Arms & Interventions
Enzalutamide
Participants received 160 mg of enzalutamide orally once daily until they experienced an adverse event, disease progression, started new anti-cancer therapy, withdrew consent, or other protocol-specified criteria.
Intervention: Enzalutamide
Outcomes
Primary Outcomes
Radiographic Progression-free Survival (rPFS)
Time Frame: From the first dose of study drug administration up to treatment discontinuation or the data cut-off date of 08 May 2016, whichever occurred first; the median duration of treatment was 5.7 months.

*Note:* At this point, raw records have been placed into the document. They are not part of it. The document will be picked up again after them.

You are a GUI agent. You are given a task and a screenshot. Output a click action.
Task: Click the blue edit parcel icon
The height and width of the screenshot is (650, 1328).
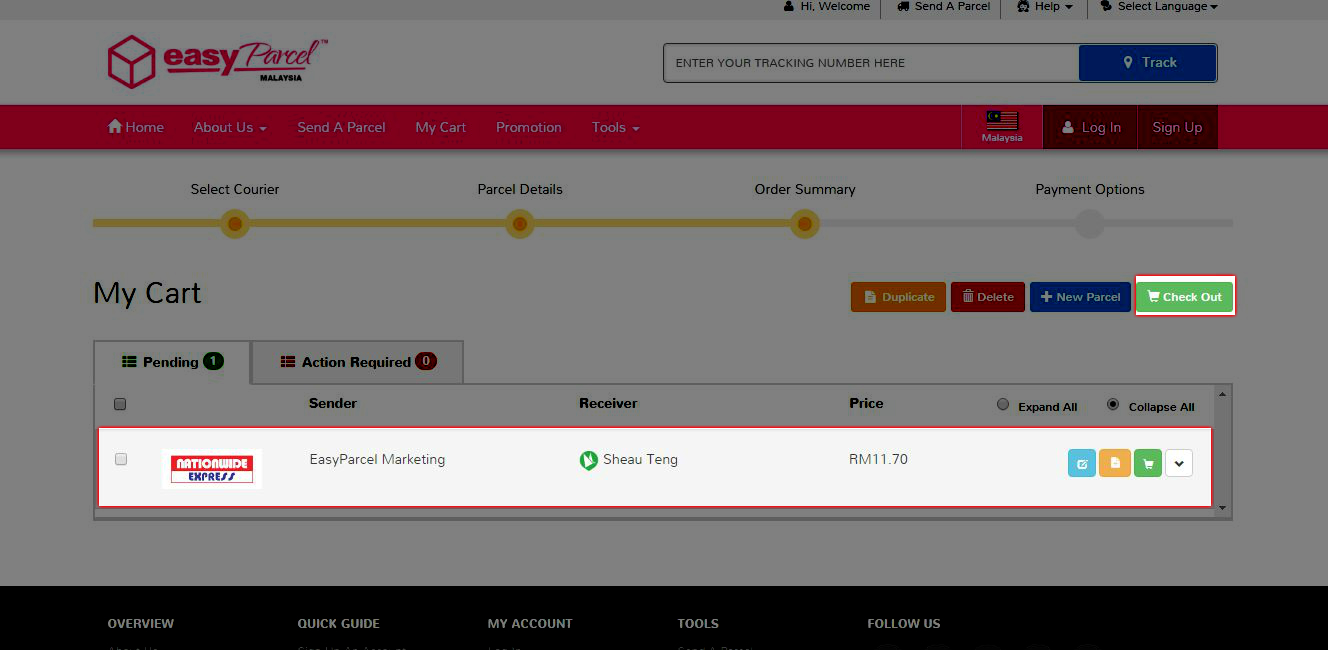(x=1081, y=464)
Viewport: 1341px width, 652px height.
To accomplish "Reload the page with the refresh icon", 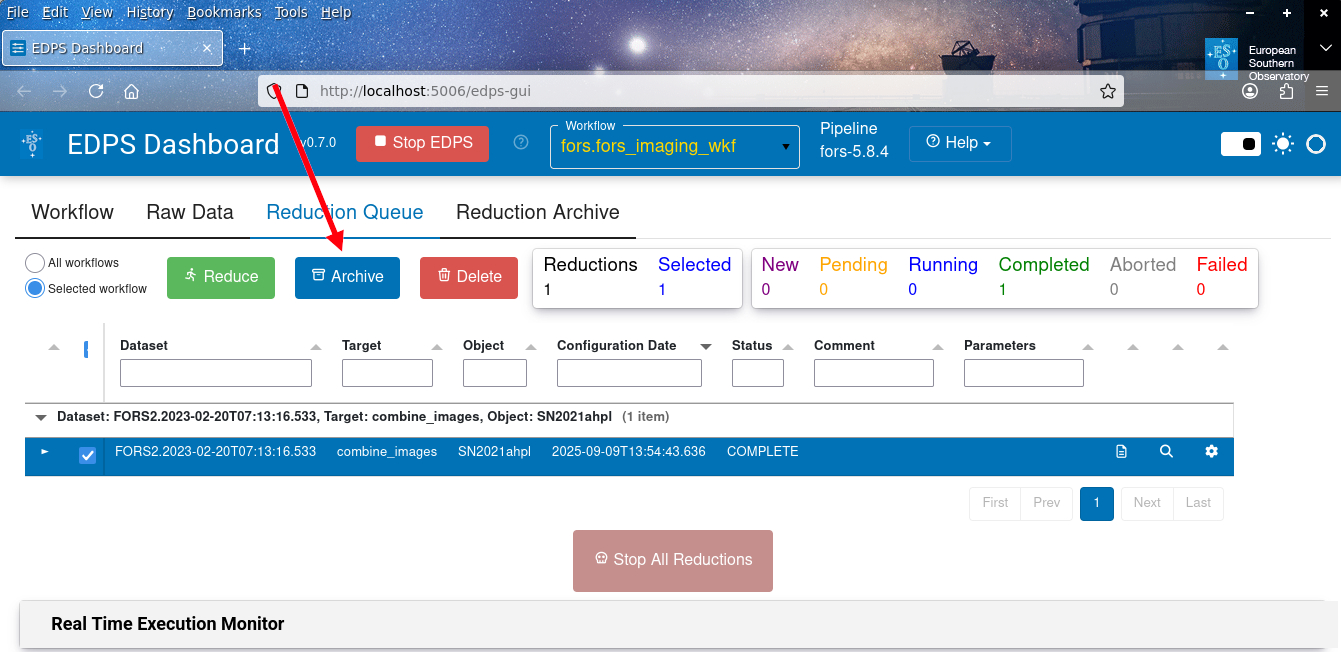I will 96,91.
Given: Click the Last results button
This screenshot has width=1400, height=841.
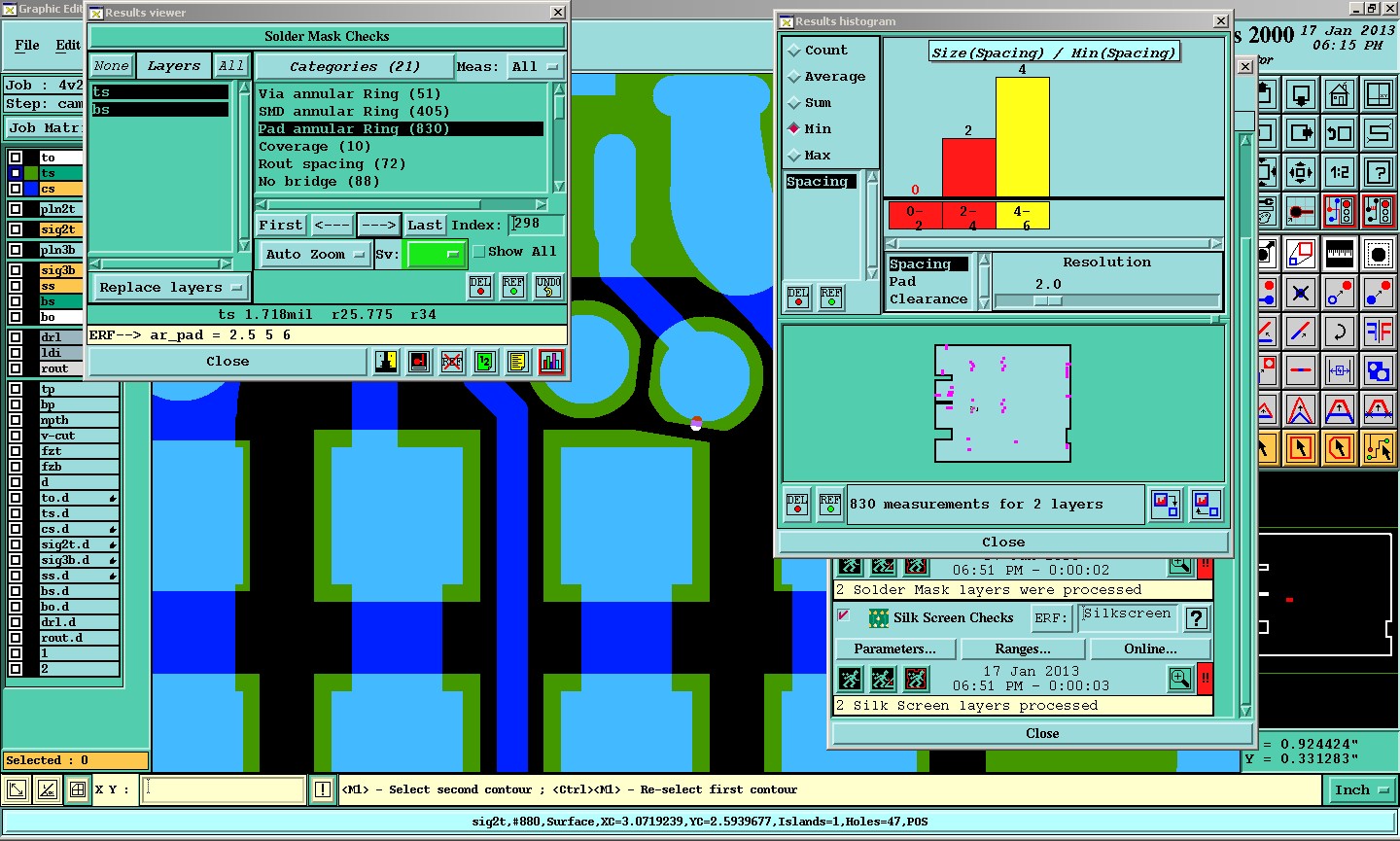Looking at the screenshot, I should click(425, 225).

Radiographic PFS, was defined as the time from first dose to the first objective evidence of radiographic disease progression or death from any cause, whichever occurred first. For patients with no documented progression event, it was censored on the date of the last disease assessment performed prior to the analysis data cut-off point. Radiographic progression (RP) for soft tissue disease was defined by Response Evaluation Criteria in Solid Tumors (RECIST) V1.1 criteria. RP for bone disease was determined according to the consensus guidelines of a modification of the Prostate Cancer Clinical Trials Working Group 2 (PCWG2) guidelines. The 50th percentile of Kaplan-Meier (KM) estimates was used as the estimate of the rPFS median. A 2-sided 95% Confidence Interval (CI) was provided for this estimate using the Brookmeyer \& Crowley (BC) method.
Secondary Outcomes
- Overall Survival (OS)(From the first dose of study drug administration up to the data cut-off date of 08 May 2016; up to 2 years.)
- Percentage of Participants With a Prostate-specific Antigen (PSA) Response(From the first dose of study drug administration up to the data cut-off date for end-of-study completion 29 Sep 2017; the median duration of treatment was 5.7 months.)
- Time to PSA Progression(From the first dose of study drug administration up to the data cut-off date of 08 May 2016; the median duration of treatment was 5.7 months.)
- Number of Participants With Adverse Events (AEs)(From the first dose of study drug administration up to data cut-off date for end-of-study completion (29 Sep 2017); the median duration of treatment was 5.7 months.)